Biochar is pure carbon formed by the controlled burning of biomass at anywhere from 300-900 degrees centigrade.
It sounds nasty, and the process is a bit like an oil refinery. But in a controlled process you get both natural gas, fuel that can be transformed into gasoline or diesel fuel, along with a soil additive that can hold carbon in the soil and improve crop yields.
The process has been found to occur naturally in the Amazon, where a layer of “terra preta” or black Earth, holds soil together to enable farming on very poor soil. Terra preta, unfortunately, released its gas into the atmosphere. A conference on the biochar concept was held in Colorado two years ago.
By burning the fuel in a controlled environment, and decomposing the result in the absence of oxygen, the idea is you create a positive feedback loop. Giving a little to cows can even reduce flatulence, i.e. methane production, reducing global warming further. You can also burn biochar as a fuel like charcoal.
The face is now on to turn this idea into an industry. A chart from the International Biochar Initiative shows that most feedstocks deliver major environmental improvements – and even its use for municipal garbage saves on disposal costs.

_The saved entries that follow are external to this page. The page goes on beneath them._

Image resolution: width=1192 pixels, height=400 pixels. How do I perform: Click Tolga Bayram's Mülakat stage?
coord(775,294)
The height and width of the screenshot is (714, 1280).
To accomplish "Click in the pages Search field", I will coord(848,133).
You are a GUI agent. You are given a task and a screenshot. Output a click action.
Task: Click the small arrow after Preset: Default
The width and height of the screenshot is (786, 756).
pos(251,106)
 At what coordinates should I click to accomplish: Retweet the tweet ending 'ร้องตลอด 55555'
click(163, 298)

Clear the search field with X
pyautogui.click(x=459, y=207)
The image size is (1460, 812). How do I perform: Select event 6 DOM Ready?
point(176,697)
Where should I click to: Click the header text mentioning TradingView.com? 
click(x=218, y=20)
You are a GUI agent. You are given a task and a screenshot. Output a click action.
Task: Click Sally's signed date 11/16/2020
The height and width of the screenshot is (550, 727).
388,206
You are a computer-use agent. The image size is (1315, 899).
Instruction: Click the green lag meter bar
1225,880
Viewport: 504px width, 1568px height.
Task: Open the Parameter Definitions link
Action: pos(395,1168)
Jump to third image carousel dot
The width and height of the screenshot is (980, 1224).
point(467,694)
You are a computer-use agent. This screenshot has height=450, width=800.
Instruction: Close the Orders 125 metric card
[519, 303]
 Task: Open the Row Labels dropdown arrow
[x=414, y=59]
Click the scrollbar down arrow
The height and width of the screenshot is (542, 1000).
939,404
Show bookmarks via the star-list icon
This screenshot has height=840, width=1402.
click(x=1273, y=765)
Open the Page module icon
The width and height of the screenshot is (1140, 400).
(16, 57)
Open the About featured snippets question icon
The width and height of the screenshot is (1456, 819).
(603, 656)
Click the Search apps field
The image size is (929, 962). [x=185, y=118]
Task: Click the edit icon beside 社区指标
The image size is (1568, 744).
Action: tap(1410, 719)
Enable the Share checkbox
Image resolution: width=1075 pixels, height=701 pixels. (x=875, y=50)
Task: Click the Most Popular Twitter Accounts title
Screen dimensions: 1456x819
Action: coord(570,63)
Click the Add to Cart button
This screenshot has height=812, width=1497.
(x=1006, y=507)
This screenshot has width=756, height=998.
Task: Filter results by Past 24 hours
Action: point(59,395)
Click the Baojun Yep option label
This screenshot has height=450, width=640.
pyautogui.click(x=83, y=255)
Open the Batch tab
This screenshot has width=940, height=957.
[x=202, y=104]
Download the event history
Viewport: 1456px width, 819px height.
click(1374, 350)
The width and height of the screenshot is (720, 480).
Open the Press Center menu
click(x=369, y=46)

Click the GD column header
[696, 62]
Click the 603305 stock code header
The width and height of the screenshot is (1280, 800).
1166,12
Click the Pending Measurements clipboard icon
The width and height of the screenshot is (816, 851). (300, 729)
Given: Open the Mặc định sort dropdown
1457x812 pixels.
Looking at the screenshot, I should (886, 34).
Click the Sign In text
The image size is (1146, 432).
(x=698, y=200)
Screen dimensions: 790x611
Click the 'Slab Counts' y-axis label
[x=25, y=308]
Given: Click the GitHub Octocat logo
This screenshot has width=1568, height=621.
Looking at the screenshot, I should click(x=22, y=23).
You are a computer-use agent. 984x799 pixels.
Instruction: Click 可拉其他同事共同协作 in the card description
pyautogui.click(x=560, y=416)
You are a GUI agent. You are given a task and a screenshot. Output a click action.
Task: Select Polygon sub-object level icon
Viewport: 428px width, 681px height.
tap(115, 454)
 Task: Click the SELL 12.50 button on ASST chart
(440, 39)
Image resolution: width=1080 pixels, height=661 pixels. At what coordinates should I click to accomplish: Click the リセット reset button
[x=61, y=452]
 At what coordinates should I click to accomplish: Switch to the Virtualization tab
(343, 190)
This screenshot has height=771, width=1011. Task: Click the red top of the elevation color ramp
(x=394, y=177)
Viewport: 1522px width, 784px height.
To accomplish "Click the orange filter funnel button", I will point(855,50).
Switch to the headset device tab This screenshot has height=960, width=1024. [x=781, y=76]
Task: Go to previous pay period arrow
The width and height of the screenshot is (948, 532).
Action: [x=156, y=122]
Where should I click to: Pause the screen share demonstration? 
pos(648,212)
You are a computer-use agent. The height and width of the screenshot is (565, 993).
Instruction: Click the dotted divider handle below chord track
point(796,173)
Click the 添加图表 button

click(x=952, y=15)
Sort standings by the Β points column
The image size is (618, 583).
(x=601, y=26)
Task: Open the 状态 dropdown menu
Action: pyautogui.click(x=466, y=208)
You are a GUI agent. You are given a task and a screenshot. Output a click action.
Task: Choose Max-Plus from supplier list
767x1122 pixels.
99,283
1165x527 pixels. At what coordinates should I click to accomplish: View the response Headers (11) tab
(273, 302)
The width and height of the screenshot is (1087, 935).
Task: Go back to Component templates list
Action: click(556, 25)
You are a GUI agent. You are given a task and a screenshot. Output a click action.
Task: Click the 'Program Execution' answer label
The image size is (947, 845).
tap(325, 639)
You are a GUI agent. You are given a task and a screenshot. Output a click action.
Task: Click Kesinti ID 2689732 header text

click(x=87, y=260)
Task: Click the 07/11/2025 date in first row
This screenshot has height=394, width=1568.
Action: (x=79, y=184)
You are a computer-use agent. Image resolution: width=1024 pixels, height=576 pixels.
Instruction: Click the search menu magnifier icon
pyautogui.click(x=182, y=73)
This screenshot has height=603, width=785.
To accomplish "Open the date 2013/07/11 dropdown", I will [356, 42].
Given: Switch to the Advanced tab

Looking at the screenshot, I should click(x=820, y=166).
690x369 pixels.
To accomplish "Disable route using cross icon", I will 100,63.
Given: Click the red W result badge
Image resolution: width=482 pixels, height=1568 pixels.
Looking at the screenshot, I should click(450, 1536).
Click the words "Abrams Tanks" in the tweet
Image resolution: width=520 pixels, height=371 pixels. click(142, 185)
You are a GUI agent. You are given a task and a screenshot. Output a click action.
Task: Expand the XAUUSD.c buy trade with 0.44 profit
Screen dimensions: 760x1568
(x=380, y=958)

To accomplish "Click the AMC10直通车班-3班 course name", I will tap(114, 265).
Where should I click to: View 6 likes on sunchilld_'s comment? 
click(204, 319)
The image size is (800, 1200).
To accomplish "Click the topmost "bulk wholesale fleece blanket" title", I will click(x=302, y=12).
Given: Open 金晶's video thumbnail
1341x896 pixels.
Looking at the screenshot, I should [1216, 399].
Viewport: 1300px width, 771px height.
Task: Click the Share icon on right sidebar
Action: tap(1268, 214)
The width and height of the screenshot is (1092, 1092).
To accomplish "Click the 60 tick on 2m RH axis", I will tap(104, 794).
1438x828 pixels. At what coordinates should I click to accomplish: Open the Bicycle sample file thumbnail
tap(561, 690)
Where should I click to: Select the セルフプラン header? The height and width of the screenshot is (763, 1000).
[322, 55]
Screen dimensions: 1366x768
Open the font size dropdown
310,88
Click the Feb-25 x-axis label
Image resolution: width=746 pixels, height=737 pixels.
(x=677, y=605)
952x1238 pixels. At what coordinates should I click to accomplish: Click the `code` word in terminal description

The challenge here is to turn the process into a product. Cool Planet is working to create a “transportable” biowaste disposal plant, which could process plant or forest waste in-season and then be moved to another location. Biochar Solutions wants to build even-smaller systems, which can be hauled about behind a truck, to process biomass close to its source.
All this is a few years from turning into something an ordinary person can invest in, but it's just one example of how people are turning the “climate crisis” into business opportunity. If Al Gore had focused on the opportunities of climate renewal rather than the dangers of climate change 12 years ago, maybe this planet wouldn't be in the trouble it's in.
But better late than never.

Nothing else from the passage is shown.